> **Task item**: Below are the records; copy every line in them that holds the string "gains".

> **Records from a dataset**:
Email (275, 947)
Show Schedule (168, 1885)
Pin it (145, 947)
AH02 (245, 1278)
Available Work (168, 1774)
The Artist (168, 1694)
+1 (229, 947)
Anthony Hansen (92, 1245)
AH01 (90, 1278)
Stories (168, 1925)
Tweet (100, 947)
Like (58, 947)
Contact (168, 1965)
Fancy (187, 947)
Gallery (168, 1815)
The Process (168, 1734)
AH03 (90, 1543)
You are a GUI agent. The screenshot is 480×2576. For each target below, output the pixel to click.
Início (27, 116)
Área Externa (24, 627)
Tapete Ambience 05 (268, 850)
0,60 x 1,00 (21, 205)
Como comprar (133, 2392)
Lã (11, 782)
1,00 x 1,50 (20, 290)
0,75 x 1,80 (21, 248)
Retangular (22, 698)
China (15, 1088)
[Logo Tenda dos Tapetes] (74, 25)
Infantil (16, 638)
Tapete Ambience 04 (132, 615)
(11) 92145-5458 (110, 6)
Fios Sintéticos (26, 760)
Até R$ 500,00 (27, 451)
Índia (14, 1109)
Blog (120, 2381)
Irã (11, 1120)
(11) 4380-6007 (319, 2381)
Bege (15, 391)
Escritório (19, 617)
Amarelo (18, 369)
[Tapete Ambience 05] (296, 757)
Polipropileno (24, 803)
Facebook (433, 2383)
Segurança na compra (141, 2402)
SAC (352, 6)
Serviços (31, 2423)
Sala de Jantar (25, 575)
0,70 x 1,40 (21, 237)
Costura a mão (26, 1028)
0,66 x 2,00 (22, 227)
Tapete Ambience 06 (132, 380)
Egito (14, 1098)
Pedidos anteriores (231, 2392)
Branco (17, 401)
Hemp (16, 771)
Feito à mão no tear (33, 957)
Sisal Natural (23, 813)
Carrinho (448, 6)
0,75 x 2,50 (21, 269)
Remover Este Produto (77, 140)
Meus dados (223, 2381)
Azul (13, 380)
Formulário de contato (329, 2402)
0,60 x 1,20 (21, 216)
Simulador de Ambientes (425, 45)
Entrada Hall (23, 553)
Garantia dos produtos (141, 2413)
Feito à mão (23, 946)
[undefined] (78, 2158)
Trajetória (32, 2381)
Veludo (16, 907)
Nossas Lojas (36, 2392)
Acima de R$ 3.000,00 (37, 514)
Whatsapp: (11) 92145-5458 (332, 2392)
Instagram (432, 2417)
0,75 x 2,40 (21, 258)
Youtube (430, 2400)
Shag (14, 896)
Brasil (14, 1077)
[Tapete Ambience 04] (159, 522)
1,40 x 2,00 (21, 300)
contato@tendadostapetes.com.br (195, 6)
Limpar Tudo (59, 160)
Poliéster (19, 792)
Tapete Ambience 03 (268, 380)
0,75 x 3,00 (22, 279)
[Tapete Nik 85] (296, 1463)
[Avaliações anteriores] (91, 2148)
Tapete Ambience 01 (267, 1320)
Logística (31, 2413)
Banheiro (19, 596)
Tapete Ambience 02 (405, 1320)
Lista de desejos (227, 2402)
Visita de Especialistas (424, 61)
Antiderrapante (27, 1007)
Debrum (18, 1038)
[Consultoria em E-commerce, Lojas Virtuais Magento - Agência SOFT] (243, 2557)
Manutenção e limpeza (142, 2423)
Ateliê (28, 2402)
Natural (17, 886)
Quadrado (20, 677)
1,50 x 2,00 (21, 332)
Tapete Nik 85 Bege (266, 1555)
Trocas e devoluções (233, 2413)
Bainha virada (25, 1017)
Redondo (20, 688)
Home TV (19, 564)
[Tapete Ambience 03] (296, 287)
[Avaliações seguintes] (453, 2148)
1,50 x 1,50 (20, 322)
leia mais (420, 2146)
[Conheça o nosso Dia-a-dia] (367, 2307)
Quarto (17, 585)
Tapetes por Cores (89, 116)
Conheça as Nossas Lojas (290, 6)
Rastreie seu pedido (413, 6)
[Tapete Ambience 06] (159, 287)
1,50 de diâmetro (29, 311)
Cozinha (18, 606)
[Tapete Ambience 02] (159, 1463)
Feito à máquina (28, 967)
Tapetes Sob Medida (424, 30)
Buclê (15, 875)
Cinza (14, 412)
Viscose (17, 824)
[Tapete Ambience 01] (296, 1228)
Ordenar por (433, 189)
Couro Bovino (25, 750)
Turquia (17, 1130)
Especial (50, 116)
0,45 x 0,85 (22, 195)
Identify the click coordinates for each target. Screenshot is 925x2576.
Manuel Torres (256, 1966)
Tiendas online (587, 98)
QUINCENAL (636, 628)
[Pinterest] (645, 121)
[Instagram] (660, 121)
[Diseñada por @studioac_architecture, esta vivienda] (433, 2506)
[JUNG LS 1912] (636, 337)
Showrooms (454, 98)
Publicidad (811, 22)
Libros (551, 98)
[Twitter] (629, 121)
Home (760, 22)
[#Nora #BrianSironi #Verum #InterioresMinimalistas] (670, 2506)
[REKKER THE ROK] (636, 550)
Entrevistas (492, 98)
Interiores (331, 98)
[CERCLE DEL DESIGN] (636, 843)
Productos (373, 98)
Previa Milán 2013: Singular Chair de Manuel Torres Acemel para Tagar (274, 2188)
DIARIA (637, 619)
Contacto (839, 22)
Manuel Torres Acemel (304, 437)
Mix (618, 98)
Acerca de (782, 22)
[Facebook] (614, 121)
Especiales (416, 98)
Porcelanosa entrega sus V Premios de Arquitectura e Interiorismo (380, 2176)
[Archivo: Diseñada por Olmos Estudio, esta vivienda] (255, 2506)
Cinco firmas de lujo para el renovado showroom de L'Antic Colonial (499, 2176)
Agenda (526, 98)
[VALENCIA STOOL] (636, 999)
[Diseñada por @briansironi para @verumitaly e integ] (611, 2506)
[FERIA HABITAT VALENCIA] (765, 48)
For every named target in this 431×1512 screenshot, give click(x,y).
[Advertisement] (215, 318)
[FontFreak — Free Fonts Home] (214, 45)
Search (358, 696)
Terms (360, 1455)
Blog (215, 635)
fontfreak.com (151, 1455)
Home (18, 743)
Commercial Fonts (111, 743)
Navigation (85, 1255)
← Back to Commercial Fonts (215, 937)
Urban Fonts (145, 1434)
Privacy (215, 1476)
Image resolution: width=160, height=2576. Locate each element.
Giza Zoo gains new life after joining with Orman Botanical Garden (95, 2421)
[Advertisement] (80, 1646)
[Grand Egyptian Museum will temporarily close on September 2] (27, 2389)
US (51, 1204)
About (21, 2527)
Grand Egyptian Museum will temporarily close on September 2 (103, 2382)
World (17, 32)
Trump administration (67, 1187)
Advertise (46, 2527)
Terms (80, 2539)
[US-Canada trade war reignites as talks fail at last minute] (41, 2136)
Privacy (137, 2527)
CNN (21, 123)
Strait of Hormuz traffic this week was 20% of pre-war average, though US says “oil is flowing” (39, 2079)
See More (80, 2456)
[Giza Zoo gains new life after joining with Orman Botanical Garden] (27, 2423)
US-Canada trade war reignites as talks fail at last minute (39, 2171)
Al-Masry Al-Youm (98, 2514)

> **Result**:
Giza Zoo gains new life after joining with Orman Botanical Garden (95, 2421)
[Giza Zoo gains new life after joining with Orman Botanical Garden] (27, 2423)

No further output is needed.